The Action Hub is our onsite common space where members can meet, brainstorm, write, and take other actions on what they have learned from convention panelists. This year’s Action Hub is jam-packed with opportunities to use, think about, and engage in writing as a strategy for action.
You’ll find stations devoted to incorporating writing in lively and engaging ways in your classroom, ways to use writing to communicate with audiences inside and outside of schools, opportunities to practice talking about writing, and more! You’ll also find stations sponsored by local Houston organizations, providing an opportunity for attendees to learn more about the vibrant and exciting Houston writing scene.
Stations in the Action Hub include (but are not limited to):
Knowledge Shaping
Work with others to turn research and knowledge from the field into messages for the broader public intended to change practices and result in action. Attendees can drop by during scheduled hours to consider how to share messages about research from our field with a wider audience. Attendees will work with others to, first, use a heuristic that asks them who the stakeholders are for this research-based issue and, second, design messages about the issue for those stakeholders using a variety of modes and media.
Examples of research-based topics that need to be shared with a wider audience might include dual enrollment, class size, assessment, etc. Examples of modes and media with which attendees can work include Buzzfeed, letters to the editor, Piktochart, white papers, press releases, Medium, etc. Attendees should come with the research-based ideas they want to work with and be ready to engage in invention and message-creation. Sponsored by the CCCC Research Committee.
Pitch Practicing
Practice talking to audiences outside of the field—whether faculty from other departments, administrators, community members, or others—about writing and writers. Pitch practicers are distinguished and experienced colleagues from the field who can play a variety of roles and provide feedback on your talking points. See the schedule to find out which pitch practicers will be available in what roles.
Writing for Change
In conjunction with 4Cs for Equality (4C4E), Writing for Change invites organizations and individuals to share their efforts to use their writing for positive change in their local communities, programs, classrooms, and the global community. Learn how to generate conversation with local, state, and federal policymakers via face to face contact and written communication.
Meet the CCCC Executive Committee
In addition to being a conference in the “get together once a year” sense, CCCC is also a conference of NCTE—a formal organization within the NCTE umbrella. Get to know the colleagues who currently serve as officers of the Conference on College Composition and Communication, share your concerns, ask questions, and/or learn more about how you can get involved!
HEROic Action
The CCCC Queer Caucus invites members to support the Houston LGBTQ community in response to the recent Houston Prop #1 Ordinance that has repealed equal rights measures. We will work with local area activists and politicians who will help us shape our letters to draw policymakers’ attention.
Digital Archive of Literacy Narratives
The DALN—the largest publicly accessible, online archive of first-hand literacy accounts in the world—will be on site to collect stories about participants’ literacy backgrounds. Please consider contributing to this valuable teaching, research, and archival resource.
The Writing Studies Tree
The WST is a crowdsourced database of academic genealogies in writing studies: links of mentoring, collaboration, education, and employment among people and places in the field. Come explore your connections and contribute to the WST’s ongoing efforts to map the field as a living network.
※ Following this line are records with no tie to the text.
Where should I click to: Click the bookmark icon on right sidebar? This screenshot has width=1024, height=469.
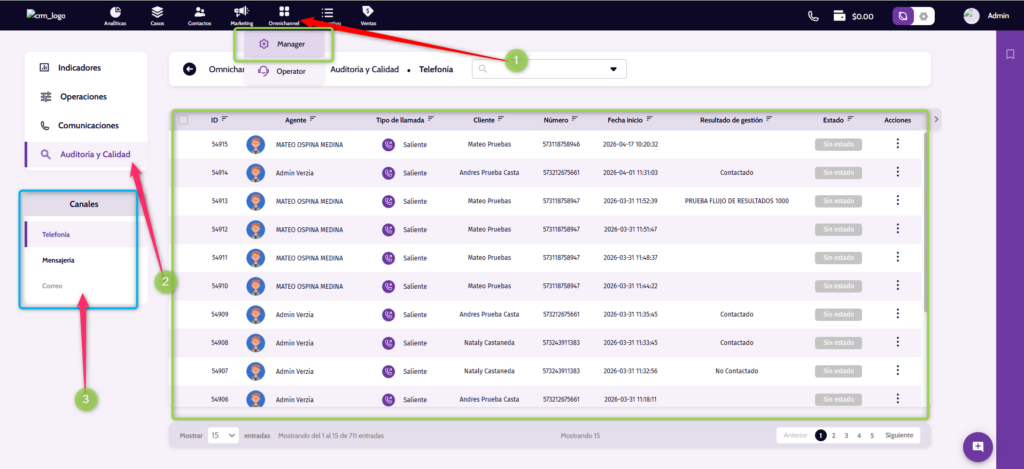(x=1010, y=54)
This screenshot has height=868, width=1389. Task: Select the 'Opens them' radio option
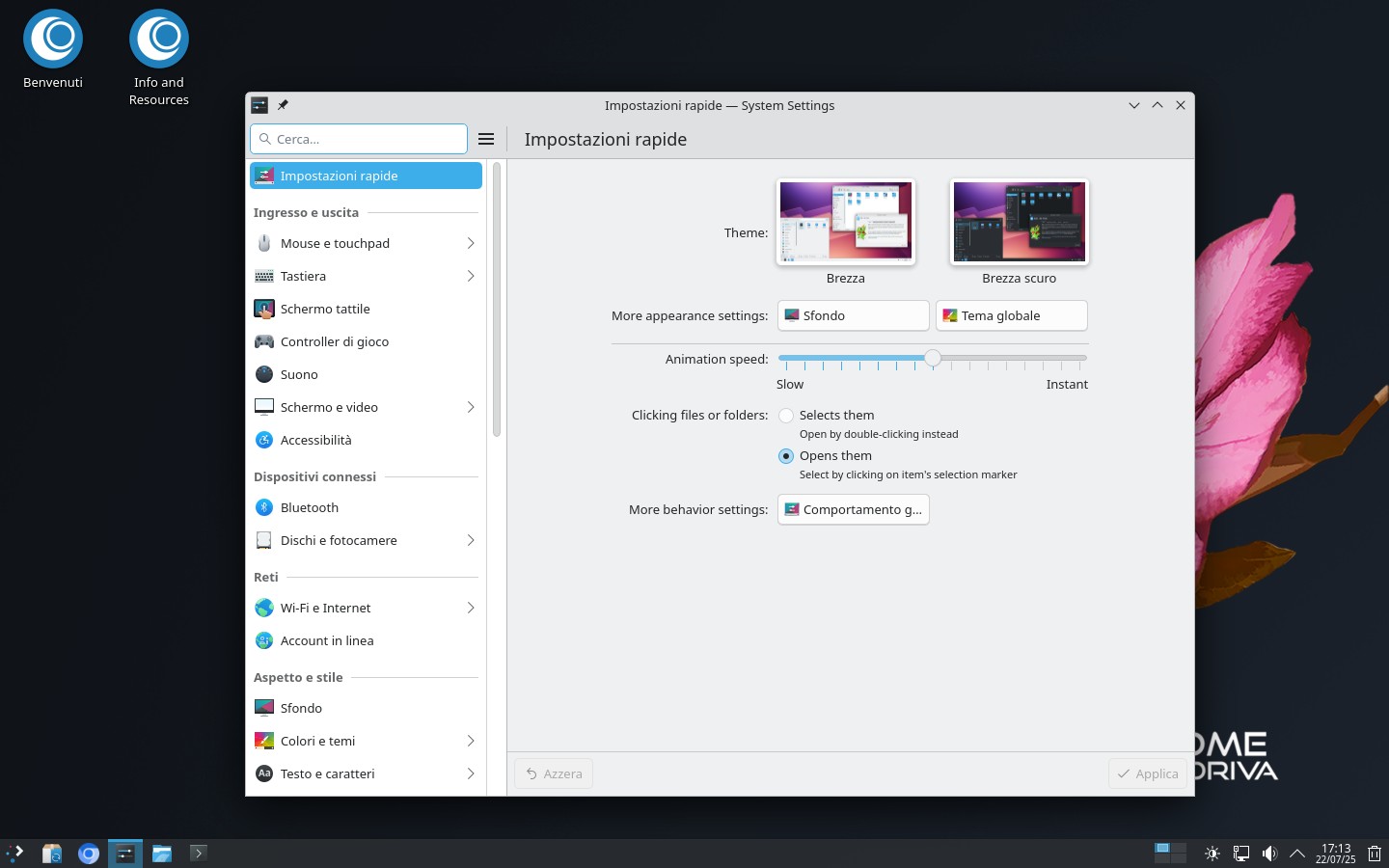pos(786,456)
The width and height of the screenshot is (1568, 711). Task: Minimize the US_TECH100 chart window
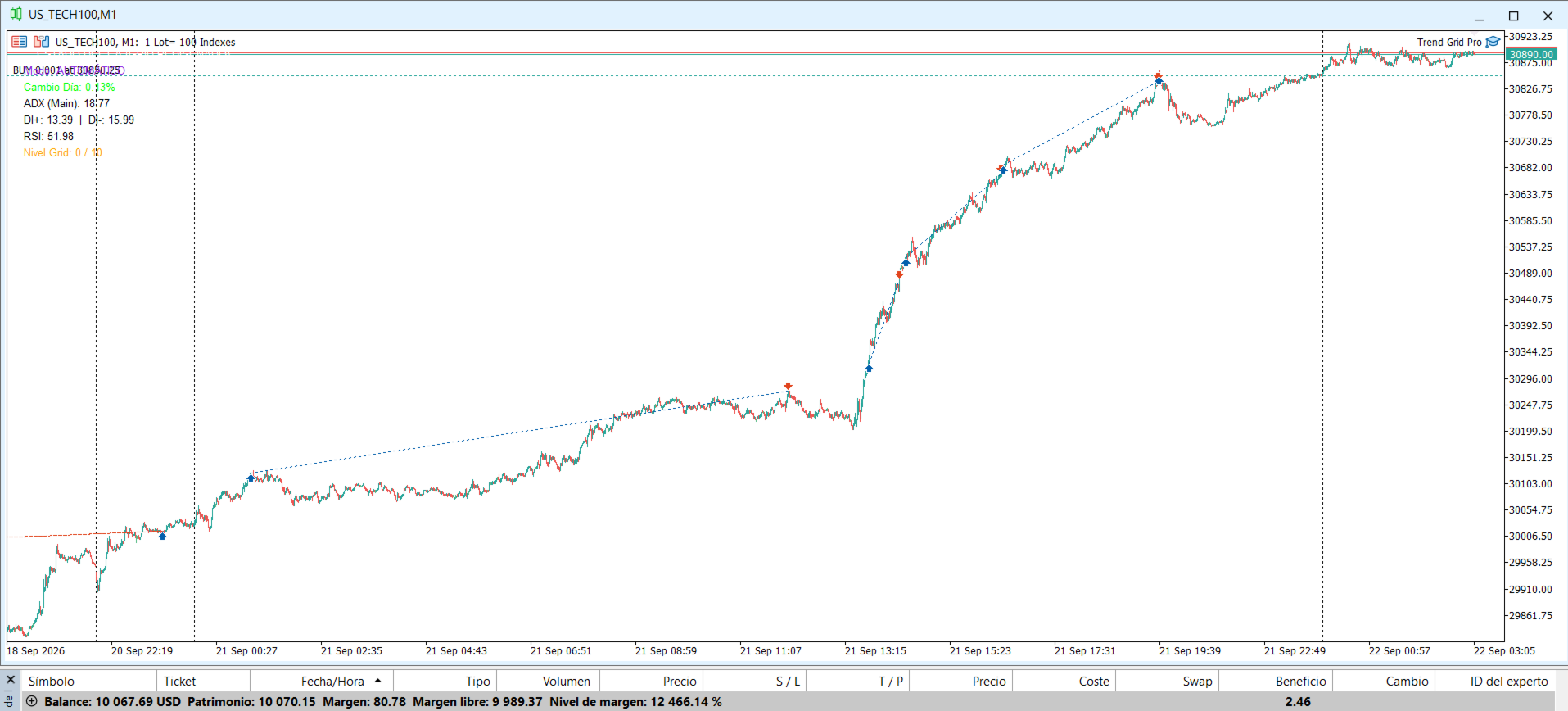click(1479, 16)
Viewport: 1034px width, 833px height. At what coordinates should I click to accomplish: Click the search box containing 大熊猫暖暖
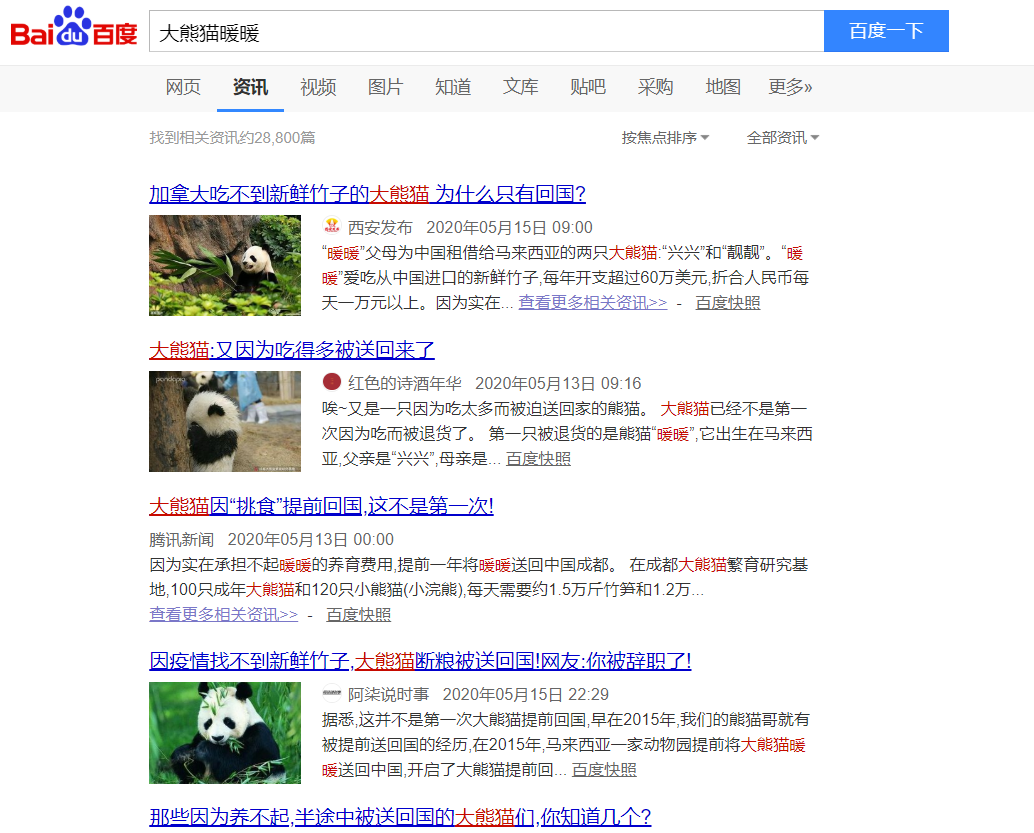tap(486, 32)
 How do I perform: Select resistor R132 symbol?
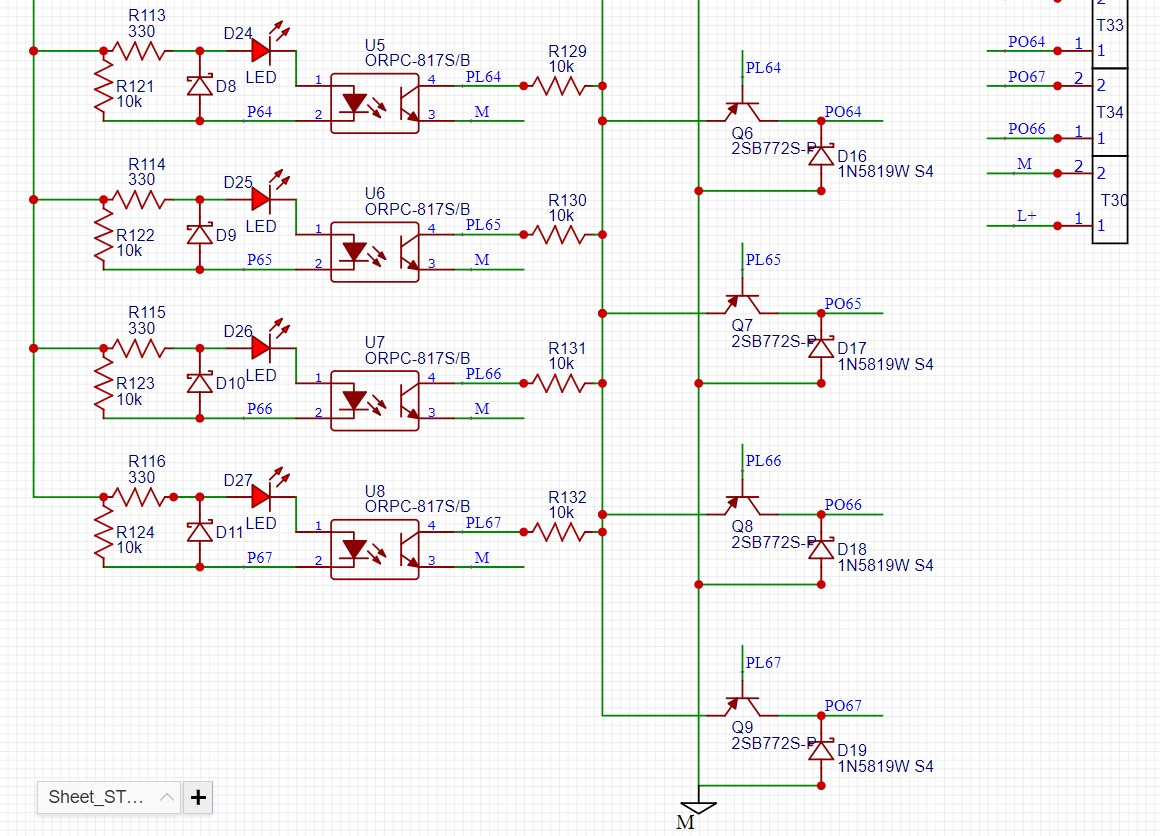(x=561, y=532)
Undergraduate Research Focus Groups
We hope that both undergraduate researchers and those who mentor their work will join us for these focus groups, which explore the mentor-student relationship that anchors undergraduate research activity—a high-impact practice—in our disciplines. We’ll engage mentors and students in separate conversations, encouraging discussion about the work that is happening at various institutions, the forms it is taking, its impact, and how it can be further supported.
Since there is little public data regarding the impact of undergraduate research in our discipline, these focus groups are designed to help us talk about our individual and collective experiences with undergraduate research in our discipline, and then to take action to extend its reach.
C’s the Day
C’s the Day is a game that promotes a lively, active, and eccentric approach to 4Cs. By completing quests to earn the fabled Sparklepony, rhet/comp trading cards, and other prizes, we hope you’ll gain a new appreciation for how games and play can lead to real exploration, learning, and engagement. Play the game; win the conference!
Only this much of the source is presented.